- Apple released iOS 14.8 update which fixes the “zero-click” install exploit.
- The bug allowed authorities to install Pegasus spyware with a simple message sent on iMessage.
- The Cupertino giant also released macOS Big Sur 11.6, improving the security of Macs.
Apple has released iOS 14.8 to fix a bug allowing the Pegasus spyware to exploit the iPhone’s security without the user clicking any malicious link or message. To recall, Pegasus spyware from the Israeli technology firm NSO Group was used by governments across the world to spy on journalists, activists, and members of the opposition. As mentioned earlier, the flaw dubbed “zero-click” install, found by researchers at Citizen Lab, allowed the spyware to be installed on smartphones without users interacting with any message, app, or link.
Citizen Lab informed the extent of vulnerability in a post. “We determined that the mercenary spyware company NSO Group used the vulnerability to remotely exploit and infect the latest Apple devices with the Pegasus spyware,” the research firm wrote in the post. The Citizen Lab researchers examined an activist’s iPhone infected with the Pegasus and found out that it didn’t even require a click to install on the phone. A few hours after the news broke out, Cupertino giant said that it’s working “rapidly” on the update to fix the bug highlighted by the Citizen Lab.

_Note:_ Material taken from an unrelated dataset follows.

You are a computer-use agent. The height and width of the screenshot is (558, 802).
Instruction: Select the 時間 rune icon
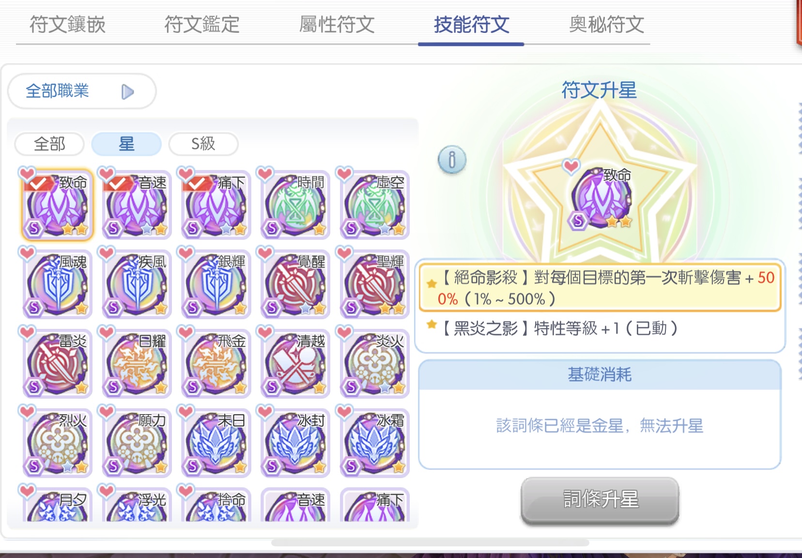(x=295, y=204)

You should install iOS 14.8 on your iPhone right now
The iOS 14.8 fixes the CoreGraphics bug, which created malicious PDF leading to arbitrary code execution. It also fixed a security issue with WebKit that could maliciously process web content to execute code. The discovery of the CoreGraphics bug has been attributed to Citizen Lab, while the Webkit vulnerability is being attributed to an anonymous researcher.
Apple also released the iPadOS 14.8 fixing the CoreGraphics and WebKit for iPads. Macs also got a new security update with macOS Big Sur 11.6. The macOS Big Sur 11.6 improves the security of Mac systems, and it is recommended for everyone to install the update as soon as possible. The Cupertino giant also rolled out the 2001-005 security update for the macOS Catalina, fixing the Webkit bug.
The iOS 14.8 update will be available for iPhone 6s and later, iPad Pro, iPad Air 2 and later, iPad 5th generation and later, iPad mini 4 and later, and iPod touch (7th generation). Users can open the Settings app on their iPhone or iPad, then tap General and Software Update to download the update.